§ **ASSIGNMENT**
Continue the passage on Helena's storm-water system, starting right after its last sentence.

§ **PASSAGE SHOWN**
'''

Storm Water System
The storm-water system is regulated under a Phase 2, MS-4 MPDES permit issued by Montana DEQ. The City has developed a Storm-Water Management Plan and a Storm-water Master Plan. New additions of infrastructure to the system and new connections that will discharge to the MS4 system must be developed to meet state standards, City of Helena Engineering standards and the system is operated to apply "Best Management Practices" to protect storm-water quality.
The storm-water system consists of:
- 71 miles of storm pipe, which range from 8” to 90” pipes
- 32.6 miles of open storm drainage ditch
- 707 manholes
- 1,790 storm inlets
This section will be responsible for helping to implement the Phase II storm water program.
Helena is divided into 6 drainage basins:
- West Side
- Last Chance
- Bull Run
- East Side
The crew cleans all 1,570 storm inlets yearly and performs hydraulic cleaning (jetting) of the pipes. Some 56,700 feet is annually inspected with a television camera to determine and inventory pipe conditions. You can find the Storm-Water Ordinance under the City Code 6-6-1
BioHaven Floating Islands
These 4 BioHaven Floating Islands were installed at K-mart Storm Ponds in May 2014. Our main goal for constructing these wetlands is to cleanse the water pollutants. These islands have the unique ability to enhance the health of the stormwater ponds both environmentally and biologically. These unique islands act as living bio-filters the plant roots and microbes consume excess nutrient sources that cause algae to bloom.

'''

Saved data entries
'''

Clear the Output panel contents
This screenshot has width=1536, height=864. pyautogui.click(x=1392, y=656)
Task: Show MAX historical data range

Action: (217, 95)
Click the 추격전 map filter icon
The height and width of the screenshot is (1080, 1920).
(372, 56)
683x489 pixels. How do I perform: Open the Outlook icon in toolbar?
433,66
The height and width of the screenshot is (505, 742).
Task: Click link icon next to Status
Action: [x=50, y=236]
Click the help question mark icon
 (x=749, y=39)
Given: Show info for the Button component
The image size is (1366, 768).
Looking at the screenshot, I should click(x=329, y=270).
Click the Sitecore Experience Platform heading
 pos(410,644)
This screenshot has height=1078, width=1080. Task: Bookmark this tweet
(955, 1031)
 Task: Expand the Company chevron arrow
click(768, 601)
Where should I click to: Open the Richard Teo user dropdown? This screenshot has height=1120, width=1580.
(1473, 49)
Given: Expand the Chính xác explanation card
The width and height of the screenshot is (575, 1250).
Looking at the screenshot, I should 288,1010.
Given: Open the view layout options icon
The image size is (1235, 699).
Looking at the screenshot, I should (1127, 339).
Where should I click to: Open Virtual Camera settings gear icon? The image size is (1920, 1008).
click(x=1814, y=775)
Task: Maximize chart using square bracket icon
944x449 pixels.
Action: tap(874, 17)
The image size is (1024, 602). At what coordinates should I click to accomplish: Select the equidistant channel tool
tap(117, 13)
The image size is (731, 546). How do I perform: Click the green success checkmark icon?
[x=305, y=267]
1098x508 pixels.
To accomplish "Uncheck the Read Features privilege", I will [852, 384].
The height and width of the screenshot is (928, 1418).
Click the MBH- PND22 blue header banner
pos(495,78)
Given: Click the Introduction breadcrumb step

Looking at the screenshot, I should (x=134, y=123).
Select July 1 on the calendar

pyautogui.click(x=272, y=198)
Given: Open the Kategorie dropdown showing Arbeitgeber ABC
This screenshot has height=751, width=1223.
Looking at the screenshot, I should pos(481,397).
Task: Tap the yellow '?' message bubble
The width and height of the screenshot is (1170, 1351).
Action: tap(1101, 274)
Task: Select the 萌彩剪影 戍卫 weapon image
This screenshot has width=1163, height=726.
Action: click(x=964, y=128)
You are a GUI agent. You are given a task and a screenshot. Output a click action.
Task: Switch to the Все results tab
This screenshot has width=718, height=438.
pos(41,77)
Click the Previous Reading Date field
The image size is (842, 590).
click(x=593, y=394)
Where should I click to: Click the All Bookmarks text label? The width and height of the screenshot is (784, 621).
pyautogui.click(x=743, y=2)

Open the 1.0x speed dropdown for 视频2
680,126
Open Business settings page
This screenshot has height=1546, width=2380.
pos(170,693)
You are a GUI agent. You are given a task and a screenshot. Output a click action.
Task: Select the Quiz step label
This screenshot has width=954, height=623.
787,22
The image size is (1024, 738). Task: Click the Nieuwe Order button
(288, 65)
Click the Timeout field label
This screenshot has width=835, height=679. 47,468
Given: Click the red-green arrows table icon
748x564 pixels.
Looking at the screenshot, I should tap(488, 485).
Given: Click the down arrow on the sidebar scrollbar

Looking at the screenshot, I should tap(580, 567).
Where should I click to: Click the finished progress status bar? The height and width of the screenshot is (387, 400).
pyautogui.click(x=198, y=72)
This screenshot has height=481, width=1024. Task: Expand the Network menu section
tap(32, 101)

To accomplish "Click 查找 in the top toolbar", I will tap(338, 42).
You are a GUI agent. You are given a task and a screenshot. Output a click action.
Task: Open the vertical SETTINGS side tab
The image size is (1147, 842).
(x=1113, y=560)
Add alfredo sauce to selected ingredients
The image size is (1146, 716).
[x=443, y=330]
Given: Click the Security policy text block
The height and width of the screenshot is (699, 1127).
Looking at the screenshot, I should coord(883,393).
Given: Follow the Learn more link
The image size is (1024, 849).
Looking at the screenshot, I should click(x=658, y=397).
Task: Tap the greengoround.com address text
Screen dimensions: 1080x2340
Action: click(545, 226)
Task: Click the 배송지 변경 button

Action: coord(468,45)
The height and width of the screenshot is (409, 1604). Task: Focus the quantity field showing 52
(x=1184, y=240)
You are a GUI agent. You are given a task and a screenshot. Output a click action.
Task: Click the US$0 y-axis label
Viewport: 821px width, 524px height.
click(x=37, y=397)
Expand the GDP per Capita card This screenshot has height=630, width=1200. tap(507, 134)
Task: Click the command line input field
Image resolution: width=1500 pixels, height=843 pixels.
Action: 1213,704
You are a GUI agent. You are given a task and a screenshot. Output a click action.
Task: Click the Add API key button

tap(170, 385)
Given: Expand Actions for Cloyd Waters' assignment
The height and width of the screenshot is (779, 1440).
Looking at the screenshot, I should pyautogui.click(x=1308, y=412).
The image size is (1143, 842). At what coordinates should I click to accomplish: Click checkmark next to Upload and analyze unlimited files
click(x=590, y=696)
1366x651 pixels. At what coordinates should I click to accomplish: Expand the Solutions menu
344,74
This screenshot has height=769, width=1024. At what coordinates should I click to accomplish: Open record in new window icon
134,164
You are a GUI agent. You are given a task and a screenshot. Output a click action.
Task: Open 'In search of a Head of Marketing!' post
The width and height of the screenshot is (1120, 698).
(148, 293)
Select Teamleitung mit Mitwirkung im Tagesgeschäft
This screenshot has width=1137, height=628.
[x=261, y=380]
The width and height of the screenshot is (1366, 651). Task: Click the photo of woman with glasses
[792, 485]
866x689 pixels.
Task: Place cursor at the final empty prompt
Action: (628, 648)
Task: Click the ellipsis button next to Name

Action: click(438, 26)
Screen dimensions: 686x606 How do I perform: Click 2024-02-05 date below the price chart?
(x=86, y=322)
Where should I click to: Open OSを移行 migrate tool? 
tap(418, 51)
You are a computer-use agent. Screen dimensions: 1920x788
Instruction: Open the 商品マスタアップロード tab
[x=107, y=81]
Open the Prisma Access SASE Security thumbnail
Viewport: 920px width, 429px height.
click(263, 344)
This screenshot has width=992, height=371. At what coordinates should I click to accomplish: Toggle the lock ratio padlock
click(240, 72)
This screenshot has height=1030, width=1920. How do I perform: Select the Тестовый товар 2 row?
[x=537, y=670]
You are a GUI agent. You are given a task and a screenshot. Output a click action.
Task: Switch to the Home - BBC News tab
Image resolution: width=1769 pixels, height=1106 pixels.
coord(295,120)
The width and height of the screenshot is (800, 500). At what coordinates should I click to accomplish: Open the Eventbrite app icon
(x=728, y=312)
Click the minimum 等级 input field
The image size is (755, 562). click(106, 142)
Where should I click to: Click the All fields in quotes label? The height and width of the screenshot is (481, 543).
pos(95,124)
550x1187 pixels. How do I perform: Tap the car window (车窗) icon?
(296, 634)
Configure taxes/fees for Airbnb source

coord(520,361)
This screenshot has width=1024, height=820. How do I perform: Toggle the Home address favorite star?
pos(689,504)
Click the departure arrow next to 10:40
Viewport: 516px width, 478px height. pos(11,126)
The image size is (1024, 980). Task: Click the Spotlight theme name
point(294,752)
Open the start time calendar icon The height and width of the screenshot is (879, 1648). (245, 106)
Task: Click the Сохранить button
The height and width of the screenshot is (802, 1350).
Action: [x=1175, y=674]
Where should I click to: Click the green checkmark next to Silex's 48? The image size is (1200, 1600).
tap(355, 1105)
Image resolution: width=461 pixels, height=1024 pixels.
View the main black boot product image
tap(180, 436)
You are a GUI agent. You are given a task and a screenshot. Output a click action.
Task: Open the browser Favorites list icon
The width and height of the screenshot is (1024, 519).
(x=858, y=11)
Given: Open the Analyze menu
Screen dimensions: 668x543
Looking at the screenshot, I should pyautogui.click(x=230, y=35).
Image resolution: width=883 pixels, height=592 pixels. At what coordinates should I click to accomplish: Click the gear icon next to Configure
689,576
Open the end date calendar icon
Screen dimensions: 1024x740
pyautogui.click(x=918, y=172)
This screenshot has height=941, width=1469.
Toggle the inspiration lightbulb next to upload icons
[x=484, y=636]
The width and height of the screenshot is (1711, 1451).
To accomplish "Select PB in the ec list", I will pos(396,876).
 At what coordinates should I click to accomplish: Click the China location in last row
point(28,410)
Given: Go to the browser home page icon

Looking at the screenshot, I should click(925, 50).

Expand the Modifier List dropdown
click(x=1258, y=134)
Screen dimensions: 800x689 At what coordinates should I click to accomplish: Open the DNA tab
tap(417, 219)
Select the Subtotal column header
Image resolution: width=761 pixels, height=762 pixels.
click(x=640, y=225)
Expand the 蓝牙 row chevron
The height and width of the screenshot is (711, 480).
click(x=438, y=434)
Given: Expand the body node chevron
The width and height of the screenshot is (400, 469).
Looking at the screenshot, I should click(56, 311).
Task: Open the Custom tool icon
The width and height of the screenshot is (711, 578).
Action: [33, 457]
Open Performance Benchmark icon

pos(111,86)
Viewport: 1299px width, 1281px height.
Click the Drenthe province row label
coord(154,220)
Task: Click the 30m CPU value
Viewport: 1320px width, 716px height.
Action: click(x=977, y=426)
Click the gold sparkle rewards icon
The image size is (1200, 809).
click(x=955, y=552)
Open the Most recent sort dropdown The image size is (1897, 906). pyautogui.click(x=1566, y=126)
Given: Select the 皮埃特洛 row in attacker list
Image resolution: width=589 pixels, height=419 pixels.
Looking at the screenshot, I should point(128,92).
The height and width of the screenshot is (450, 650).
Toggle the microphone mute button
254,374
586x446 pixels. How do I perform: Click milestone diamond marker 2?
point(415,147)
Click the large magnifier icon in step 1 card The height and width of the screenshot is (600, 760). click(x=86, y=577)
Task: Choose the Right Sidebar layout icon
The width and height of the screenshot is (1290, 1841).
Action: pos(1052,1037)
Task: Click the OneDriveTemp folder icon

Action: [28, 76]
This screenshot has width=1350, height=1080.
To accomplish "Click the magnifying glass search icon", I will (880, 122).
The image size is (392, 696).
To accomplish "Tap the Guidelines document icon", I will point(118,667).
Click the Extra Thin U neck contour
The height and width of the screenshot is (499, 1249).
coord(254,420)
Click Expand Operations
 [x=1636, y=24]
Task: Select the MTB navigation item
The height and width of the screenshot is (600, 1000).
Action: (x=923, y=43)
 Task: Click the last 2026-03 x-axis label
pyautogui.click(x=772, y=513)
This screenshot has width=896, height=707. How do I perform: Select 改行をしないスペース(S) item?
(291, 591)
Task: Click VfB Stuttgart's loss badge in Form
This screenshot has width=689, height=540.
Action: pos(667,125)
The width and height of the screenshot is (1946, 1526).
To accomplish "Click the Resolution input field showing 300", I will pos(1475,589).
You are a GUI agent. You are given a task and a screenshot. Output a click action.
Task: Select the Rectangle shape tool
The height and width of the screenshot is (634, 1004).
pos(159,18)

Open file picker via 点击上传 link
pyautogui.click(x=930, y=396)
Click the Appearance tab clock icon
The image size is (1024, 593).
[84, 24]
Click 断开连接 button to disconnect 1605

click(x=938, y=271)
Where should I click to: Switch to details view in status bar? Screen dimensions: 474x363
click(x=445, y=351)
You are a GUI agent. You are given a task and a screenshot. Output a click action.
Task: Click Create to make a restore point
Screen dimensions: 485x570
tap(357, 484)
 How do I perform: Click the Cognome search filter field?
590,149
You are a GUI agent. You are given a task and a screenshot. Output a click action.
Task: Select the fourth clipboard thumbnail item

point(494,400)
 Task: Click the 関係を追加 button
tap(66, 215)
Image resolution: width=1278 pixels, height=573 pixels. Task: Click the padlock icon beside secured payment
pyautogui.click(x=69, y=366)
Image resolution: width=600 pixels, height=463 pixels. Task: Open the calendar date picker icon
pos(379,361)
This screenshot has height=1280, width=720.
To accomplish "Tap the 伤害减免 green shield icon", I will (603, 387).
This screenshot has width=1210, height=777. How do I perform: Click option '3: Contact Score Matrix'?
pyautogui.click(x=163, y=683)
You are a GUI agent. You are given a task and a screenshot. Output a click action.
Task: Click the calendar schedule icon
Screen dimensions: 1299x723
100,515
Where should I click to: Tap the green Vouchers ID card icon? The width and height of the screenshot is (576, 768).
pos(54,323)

'''

§ **REPLY**
We planted these islands like a wetland or garden with a variety of wet land plants that were recommended for our region. These BioHavens provide many benefits including habitat restoration carbon sequestration and of course water cleansing. It provides nesting and protection of specific species, and provides refuge for wildlife. The BioHaven Floating Island matrix is constructed using 100% recycled pet plastic which means certified non-toxic; it’s from recycled drinking bottles. After the plastic undergoes the recycling and spinning process, it is then turned into a MATRIX of fibers composed of layers of a durable synthetic mesh. The matrix design resembles a pot-scrub or loofah which is important as it serves as a water filtration design.